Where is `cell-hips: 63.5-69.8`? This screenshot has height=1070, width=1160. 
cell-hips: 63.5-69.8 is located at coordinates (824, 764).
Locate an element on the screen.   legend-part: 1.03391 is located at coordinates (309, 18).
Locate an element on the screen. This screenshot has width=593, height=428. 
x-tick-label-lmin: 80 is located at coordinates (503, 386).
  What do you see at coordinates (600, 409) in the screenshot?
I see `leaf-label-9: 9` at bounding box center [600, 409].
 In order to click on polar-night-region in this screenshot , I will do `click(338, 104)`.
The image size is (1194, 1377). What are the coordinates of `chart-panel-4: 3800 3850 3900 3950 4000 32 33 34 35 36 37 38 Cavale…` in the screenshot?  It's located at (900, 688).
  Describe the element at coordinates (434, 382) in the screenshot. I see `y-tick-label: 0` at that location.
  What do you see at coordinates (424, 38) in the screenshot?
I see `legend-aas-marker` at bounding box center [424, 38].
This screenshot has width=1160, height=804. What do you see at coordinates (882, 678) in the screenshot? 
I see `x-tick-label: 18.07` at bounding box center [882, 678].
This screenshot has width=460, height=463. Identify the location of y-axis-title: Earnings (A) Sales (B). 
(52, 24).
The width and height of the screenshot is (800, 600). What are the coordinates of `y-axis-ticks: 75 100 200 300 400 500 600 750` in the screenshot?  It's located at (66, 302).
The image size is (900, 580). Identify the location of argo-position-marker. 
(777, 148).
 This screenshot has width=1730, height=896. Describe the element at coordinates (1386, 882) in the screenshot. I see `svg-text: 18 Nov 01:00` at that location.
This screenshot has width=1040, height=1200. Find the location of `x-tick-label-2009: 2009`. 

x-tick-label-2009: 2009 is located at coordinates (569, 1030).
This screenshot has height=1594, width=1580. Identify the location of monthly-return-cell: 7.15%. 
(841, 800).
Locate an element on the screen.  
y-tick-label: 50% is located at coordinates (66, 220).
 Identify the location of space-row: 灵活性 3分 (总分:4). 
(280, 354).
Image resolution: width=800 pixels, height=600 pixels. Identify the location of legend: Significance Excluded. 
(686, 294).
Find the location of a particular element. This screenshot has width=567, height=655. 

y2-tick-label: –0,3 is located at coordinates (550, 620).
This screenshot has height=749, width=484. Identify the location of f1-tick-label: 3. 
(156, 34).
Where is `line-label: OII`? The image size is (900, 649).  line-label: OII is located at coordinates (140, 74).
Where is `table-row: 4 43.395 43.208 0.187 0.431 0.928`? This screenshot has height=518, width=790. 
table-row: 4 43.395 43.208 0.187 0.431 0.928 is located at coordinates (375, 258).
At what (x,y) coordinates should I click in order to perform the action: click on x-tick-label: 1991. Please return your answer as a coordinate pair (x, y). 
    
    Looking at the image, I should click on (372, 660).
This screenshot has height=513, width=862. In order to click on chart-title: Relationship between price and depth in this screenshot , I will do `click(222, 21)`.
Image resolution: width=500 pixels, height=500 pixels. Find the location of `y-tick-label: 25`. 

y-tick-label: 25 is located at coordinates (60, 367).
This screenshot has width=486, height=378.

### Your instructions:
Reproduce the whole listing above, substituting "Point out the position of" for every occurrence of "Identify the location of" and leaving everything else unchanged.

### Answer box:
Where is `cell-hips: 63.5-69.8`? This screenshot has height=1070, width=1160. 
cell-hips: 63.5-69.8 is located at coordinates (824, 764).
Locate an element on the screen.   legend-part: 1.03391 is located at coordinates (309, 18).
Locate an element on the screen. This screenshot has width=593, height=428. 
x-tick-label-lmin: 80 is located at coordinates (503, 386).
  What do you see at coordinates (600, 409) in the screenshot?
I see `leaf-label-9: 9` at bounding box center [600, 409].
 In order to click on polar-night-region in this screenshot , I will do `click(338, 104)`.
The image size is (1194, 1377). What are the coordinates of `chart-panel-4: 3800 3850 3900 3950 4000 32 33 34 35 36 37 38 Cavale…` in the screenshot?  It's located at (900, 688).
  Describe the element at coordinates (434, 382) in the screenshot. I see `y-tick-label: 0` at that location.
  What do you see at coordinates (424, 38) in the screenshot?
I see `legend-aas-marker` at bounding box center [424, 38].
This screenshot has width=1160, height=804. What do you see at coordinates (882, 678) in the screenshot? 
I see `x-tick-label: 18.07` at bounding box center [882, 678].
This screenshot has width=460, height=463. Point out the position of y-axis-title: Earnings (A) Sales (B). 
(52, 24).
The width and height of the screenshot is (800, 600). What are the coordinates of `y-axis-ticks: 75 100 200 300 400 500 600 750` in the screenshot?  It's located at (66, 302).
The image size is (900, 580). Point out the position of argo-position-marker. 
(777, 148).
 This screenshot has width=1730, height=896. Describe the element at coordinates (1386, 882) in the screenshot. I see `svg-text: 18 Nov 01:00` at that location.
This screenshot has width=1040, height=1200. Find the location of `x-tick-label-2009: 2009`. 

x-tick-label-2009: 2009 is located at coordinates (569, 1030).
This screenshot has height=1594, width=1580. Point out the position of monthly-return-cell: 7.15%. 
(841, 800).
Locate an element on the screen.  
y-tick-label: 50% is located at coordinates (66, 220).
 Point out the position of space-row: 灵活性 3分 (总分:4). 
(280, 354).
Image resolution: width=800 pixels, height=600 pixels. Point out the position of legend: Significance Excluded. 
(686, 294).
Find the location of a particular element. This screenshot has width=567, height=655. 

y2-tick-label: –0,3 is located at coordinates (550, 620).
This screenshot has height=749, width=484. Point out the position of f1-tick-label: 3. 
(156, 34).
Where is `line-label: OII`? The image size is (900, 649).  line-label: OII is located at coordinates (140, 74).
Where is `table-row: 4 43.395 43.208 0.187 0.431 0.928`? This screenshot has height=518, width=790. 
table-row: 4 43.395 43.208 0.187 0.431 0.928 is located at coordinates (375, 258).
At what (x,y) coordinates should I click in order to perform the action: click on x-tick-label: 1991. Please return your answer as a coordinate pair (x, y). 
    
    Looking at the image, I should click on (372, 660).
This screenshot has height=513, width=862. In order to click on chart-title: Relationship between price and depth in this screenshot , I will do `click(222, 21)`.
Image resolution: width=500 pixels, height=500 pixels. Find the location of `y-tick-label: 25`. 

y-tick-label: 25 is located at coordinates (60, 367).
This screenshot has width=486, height=378.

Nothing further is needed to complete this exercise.